A Survey of High-Performance Interconnection Networks in High-Performance Computer Systems
Round 1
Reviewer 1 Report
Summary:
The paper begins with a survey on the network topologies used in the current Top500 supercomputer list. Following the survey there is a discussion of the challenges going forward when trying to further improve performance and some speculation on how those challenges could be addressed. I found the survey part very interesting, especially as a reader that is not that familiar with the interconnect technologies being used. This is the stronger part of the paper. It is based on data that has been collected and then summarized. The speculation on how to address the challenges is weak and largely lacks any concrete basis.
Overall, I like the structure and idea of this paper. However, it needs improvement as suggested in the detailed comments below. The remainder of this review will address the two parts of the paper separately.
Survey:
The survey portion was the most interesting to me because I am not an HPC person, but I have been interested to learn about what current HPC systems use for their interconnect. The information presented was helpful but still left me with several questions and I think the presentation could be organized much better. I thought that Figure 2 was very informative and a nice way to present that information.
I would like to see you address the following questions more precisely. I think this would help someone like me get much more out of this paper.
One of the questions I have always had is how much these interconnects use very customized hardware versus using more commodity components. By commodity, I mean, for example, Ethernet and Infiniband where I believe you could purchase such components from possibly several vendors and they would be compatible and interchangeable. This is versus what I understand from your paper for an interconnect such as Slingshot. Even with Slingshot, I understand that it has some compatibility with Ethernet. What about for systems such as Fugaku? You do not mention Ethernet, so I'm assuming there is no compatibility. Another way to think of this is whether custom/proprietary chips are used, especially in the switches.
Another question is what kind of protocols are used in the network. I guess you would say an Infiniband network uses Infiniband, but an Ethernet network could use some form of TCP (standard or modified?), UDP, or some other protocol running on top of Ethernet. Can you make some comparison about the properties of the protocols? What kind of latencies do they have for small or large transfers? Or, or they intended specifically for small or large transfers? Characterizations like this would be interesting and possibly identify other opportunities for improvements.

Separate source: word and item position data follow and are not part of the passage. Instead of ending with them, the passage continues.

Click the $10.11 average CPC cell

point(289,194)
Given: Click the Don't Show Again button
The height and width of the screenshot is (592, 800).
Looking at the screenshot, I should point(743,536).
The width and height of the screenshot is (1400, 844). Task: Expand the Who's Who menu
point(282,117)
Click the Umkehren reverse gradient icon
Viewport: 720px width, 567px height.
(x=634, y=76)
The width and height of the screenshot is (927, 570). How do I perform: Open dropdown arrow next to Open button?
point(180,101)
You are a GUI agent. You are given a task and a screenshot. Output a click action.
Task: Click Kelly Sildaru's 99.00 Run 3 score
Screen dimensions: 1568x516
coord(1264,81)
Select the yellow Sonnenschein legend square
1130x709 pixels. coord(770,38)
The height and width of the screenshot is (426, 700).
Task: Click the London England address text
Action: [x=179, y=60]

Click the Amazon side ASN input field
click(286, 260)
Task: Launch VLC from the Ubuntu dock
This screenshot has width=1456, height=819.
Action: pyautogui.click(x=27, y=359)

How is reliable communications handled?
What is the available bandwidth? This could include both the raw network bandwidth and the effective bandwidth once all overheads, including software, are considered.
Does everyone run MPI on top of these networks without any adaptation required at the application level? Do the interconnects have their own communication protocols that might be more efficient that MPI?
Are there other such questions that you can think of that I should be asking, and you might then put in the paper? You are presumably the experts, so I rely on you to tell me what is important.
Survey organization:
I think a better organization of the survey could be made. I suggest that you first list the important properties and then identify all the properties that you want to discuss. Provide a list with a short discussion of what each property means. Then for each type of network, the discussion could be organized the same, which would make it easier to follow. If this could all be captured in a summary table, I think that would make it much easier to see a quick comparison of all systems.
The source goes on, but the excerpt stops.